Records from a collection:
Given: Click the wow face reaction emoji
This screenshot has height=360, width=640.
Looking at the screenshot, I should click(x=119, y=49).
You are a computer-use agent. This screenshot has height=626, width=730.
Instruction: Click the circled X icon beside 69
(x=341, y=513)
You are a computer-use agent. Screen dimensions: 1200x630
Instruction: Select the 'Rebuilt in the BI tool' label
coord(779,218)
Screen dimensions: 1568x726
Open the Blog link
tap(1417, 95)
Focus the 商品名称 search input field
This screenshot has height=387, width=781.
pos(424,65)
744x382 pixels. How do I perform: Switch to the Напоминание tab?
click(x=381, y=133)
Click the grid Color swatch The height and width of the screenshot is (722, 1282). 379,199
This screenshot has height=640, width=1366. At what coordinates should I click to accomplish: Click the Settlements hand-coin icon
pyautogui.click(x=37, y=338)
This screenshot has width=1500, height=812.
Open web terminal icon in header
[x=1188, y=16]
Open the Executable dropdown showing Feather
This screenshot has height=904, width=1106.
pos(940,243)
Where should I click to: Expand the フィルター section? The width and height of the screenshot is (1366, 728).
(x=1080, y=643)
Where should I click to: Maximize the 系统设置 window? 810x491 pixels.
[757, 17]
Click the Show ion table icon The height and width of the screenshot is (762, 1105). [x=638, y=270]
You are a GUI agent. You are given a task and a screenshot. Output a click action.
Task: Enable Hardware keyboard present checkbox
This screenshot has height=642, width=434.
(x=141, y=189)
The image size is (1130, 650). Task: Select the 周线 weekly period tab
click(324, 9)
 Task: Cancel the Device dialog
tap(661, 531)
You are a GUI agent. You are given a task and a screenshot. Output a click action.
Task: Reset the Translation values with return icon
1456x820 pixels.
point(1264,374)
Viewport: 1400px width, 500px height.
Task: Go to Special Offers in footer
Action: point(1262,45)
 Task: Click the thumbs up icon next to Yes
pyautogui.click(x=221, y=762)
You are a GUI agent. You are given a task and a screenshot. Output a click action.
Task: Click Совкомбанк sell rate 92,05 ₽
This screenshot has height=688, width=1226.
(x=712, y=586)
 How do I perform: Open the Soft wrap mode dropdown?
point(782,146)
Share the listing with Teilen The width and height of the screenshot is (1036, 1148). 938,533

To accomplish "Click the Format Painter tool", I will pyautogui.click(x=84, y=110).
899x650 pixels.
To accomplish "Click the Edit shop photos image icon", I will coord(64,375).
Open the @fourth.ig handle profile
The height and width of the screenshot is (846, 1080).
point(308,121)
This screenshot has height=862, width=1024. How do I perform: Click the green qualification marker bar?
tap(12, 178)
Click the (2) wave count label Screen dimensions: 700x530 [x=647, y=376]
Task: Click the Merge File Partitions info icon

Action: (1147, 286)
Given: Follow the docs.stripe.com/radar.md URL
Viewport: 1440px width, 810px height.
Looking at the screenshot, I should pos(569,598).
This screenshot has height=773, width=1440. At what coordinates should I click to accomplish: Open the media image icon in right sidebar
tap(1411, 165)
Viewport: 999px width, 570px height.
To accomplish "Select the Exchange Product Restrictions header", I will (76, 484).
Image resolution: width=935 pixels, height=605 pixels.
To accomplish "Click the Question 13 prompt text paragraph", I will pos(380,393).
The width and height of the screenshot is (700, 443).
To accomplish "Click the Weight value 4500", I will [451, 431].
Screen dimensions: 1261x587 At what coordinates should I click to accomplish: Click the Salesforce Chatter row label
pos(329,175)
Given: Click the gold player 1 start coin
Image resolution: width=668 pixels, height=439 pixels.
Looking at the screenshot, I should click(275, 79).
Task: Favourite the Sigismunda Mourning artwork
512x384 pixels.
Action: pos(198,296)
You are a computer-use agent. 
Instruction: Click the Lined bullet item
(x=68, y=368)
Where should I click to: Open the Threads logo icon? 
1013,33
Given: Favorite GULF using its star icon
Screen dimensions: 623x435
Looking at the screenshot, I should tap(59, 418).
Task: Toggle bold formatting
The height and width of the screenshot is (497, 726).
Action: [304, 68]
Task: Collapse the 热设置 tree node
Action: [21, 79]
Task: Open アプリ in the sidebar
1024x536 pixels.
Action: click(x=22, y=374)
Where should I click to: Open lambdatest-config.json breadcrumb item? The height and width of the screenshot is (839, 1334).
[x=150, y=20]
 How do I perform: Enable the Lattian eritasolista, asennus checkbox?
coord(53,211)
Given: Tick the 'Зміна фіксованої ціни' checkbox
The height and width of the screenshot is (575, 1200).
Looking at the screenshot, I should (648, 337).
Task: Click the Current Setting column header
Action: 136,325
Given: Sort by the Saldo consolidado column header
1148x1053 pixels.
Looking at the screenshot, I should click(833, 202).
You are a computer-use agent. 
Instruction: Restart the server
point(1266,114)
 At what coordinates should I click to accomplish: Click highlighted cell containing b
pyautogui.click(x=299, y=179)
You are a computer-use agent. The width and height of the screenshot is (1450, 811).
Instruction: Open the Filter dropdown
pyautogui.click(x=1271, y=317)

▶ _What this task involves_:
Nothing should be missing: every line above must be reproduced exactly.

▶ _Reply to the task_:
Given: Click the wow face reaction emoji
This screenshot has height=360, width=640.
Looking at the screenshot, I should click(x=119, y=49).
You are a computer-use agent. This screenshot has height=626, width=730.
Instruction: Click the circled X icon beside 69
(x=341, y=513)
You are a computer-use agent. Screen dimensions: 1200x630
Instruction: Select the 'Rebuilt in the BI tool' label
coord(779,218)
Screen dimensions: 1568x726
Open the Blog link
tap(1417, 95)
Focus the 商品名称 search input field
This screenshot has height=387, width=781.
pos(424,65)
744x382 pixels. How do I perform: Switch to the Напоминание tab?
click(x=381, y=133)
Click the grid Color swatch The height and width of the screenshot is (722, 1282). 379,199
This screenshot has height=640, width=1366. At what coordinates should I click to accomplish: Click the Settlements hand-coin icon
pyautogui.click(x=37, y=338)
This screenshot has width=1500, height=812.
Open web terminal icon in header
[x=1188, y=16]
Open the Executable dropdown showing Feather
This screenshot has height=904, width=1106.
pos(940,243)
Where should I click to: Expand the フィルター section? The width and height of the screenshot is (1366, 728).
(x=1080, y=643)
Where should I click to: Maximize the 系统设置 window? 810x491 pixels.
[757, 17]
Click the Show ion table icon The height and width of the screenshot is (762, 1105). [x=638, y=270]
You are a GUI agent. You are given a task and a screenshot. Output a click action.
Task: Enable Hardware keyboard present checkbox
This screenshot has height=642, width=434.
(x=141, y=189)
The image size is (1130, 650). Task: Select the 周线 weekly period tab
click(324, 9)
 Task: Cancel the Device dialog
tap(661, 531)
You are a GUI agent. You are given a task and a screenshot. Output a click action.
Task: Reset the Translation values with return icon
1456x820 pixels.
point(1264,374)
Viewport: 1400px width, 500px height.
Task: Go to Special Offers in footer
Action: point(1262,45)
 Task: Click the thumbs up icon next to Yes
pyautogui.click(x=221, y=762)
You are a GUI agent. You are given a task and a screenshot. Output a click action.
Task: Click Совкомбанк sell rate 92,05 ₽
This screenshot has height=688, width=1226.
(x=712, y=586)
 How do I perform: Open the Soft wrap mode dropdown?
point(782,146)
Share the listing with Teilen The width and height of the screenshot is (1036, 1148). 938,533

To accomplish "Click the Format Painter tool", I will pyautogui.click(x=84, y=110).
899x650 pixels.
To accomplish "Click the Edit shop photos image icon", I will coord(64,375).
Open the @fourth.ig handle profile
The height and width of the screenshot is (846, 1080).
point(308,121)
This screenshot has height=862, width=1024. How do I perform: Click the green qualification marker bar?
tap(12, 178)
Click the (2) wave count label Screen dimensions: 700x530 [x=647, y=376]
Task: Click the Merge File Partitions info icon

Action: (1147, 286)
Given: Follow the docs.stripe.com/radar.md URL
Viewport: 1440px width, 810px height.
Looking at the screenshot, I should pos(569,598).
This screenshot has height=773, width=1440. At what coordinates should I click to accomplish: Open the media image icon in right sidebar
tap(1411, 165)
Viewport: 999px width, 570px height.
To accomplish "Select the Exchange Product Restrictions header", I will (76, 484).
Image resolution: width=935 pixels, height=605 pixels.
To accomplish "Click the Question 13 prompt text paragraph", I will pos(380,393).
The width and height of the screenshot is (700, 443).
To accomplish "Click the Weight value 4500", I will [451, 431].
Screen dimensions: 1261x587 At what coordinates should I click to accomplish: Click the Salesforce Chatter row label
pos(329,175)
Given: Click the gold player 1 start coin
Image resolution: width=668 pixels, height=439 pixels.
Looking at the screenshot, I should click(275, 79).
Task: Favourite the Sigismunda Mourning artwork
512x384 pixels.
Action: pos(198,296)
You are a computer-use agent. 
Instruction: Click the Lined bullet item
(x=68, y=368)
Where should I click to: Open the Threads logo icon? 
1013,33
Given: Favorite GULF using its star icon
Screen dimensions: 623x435
Looking at the screenshot, I should tap(59, 418).
Task: Toggle bold formatting
The height and width of the screenshot is (497, 726).
Action: [304, 68]
Task: Collapse the 热设置 tree node
Action: [21, 79]
Task: Open アプリ in the sidebar
1024x536 pixels.
Action: click(x=22, y=374)
Where should I click to: Open lambdatest-config.json breadcrumb item? The height and width of the screenshot is (839, 1334).
[x=150, y=20]
 How do I perform: Enable the Lattian eritasolista, asennus checkbox?
coord(53,211)
Given: Tick the 'Зміна фіксованої ціни' checkbox
The height and width of the screenshot is (575, 1200).
Looking at the screenshot, I should (648, 337).
Task: Click the Current Setting column header
Action: 136,325
Given: Sort by the Saldo consolidado column header
1148x1053 pixels.
Looking at the screenshot, I should click(833, 202).
You are a computer-use agent. 
Instruction: Restart the server
point(1266,114)
 At what coordinates should I click to accomplish: Click highlighted cell containing b
pyautogui.click(x=299, y=179)
You are a computer-use agent. The width and height of the screenshot is (1450, 811).
Instruction: Open the Filter dropdown
pyautogui.click(x=1271, y=317)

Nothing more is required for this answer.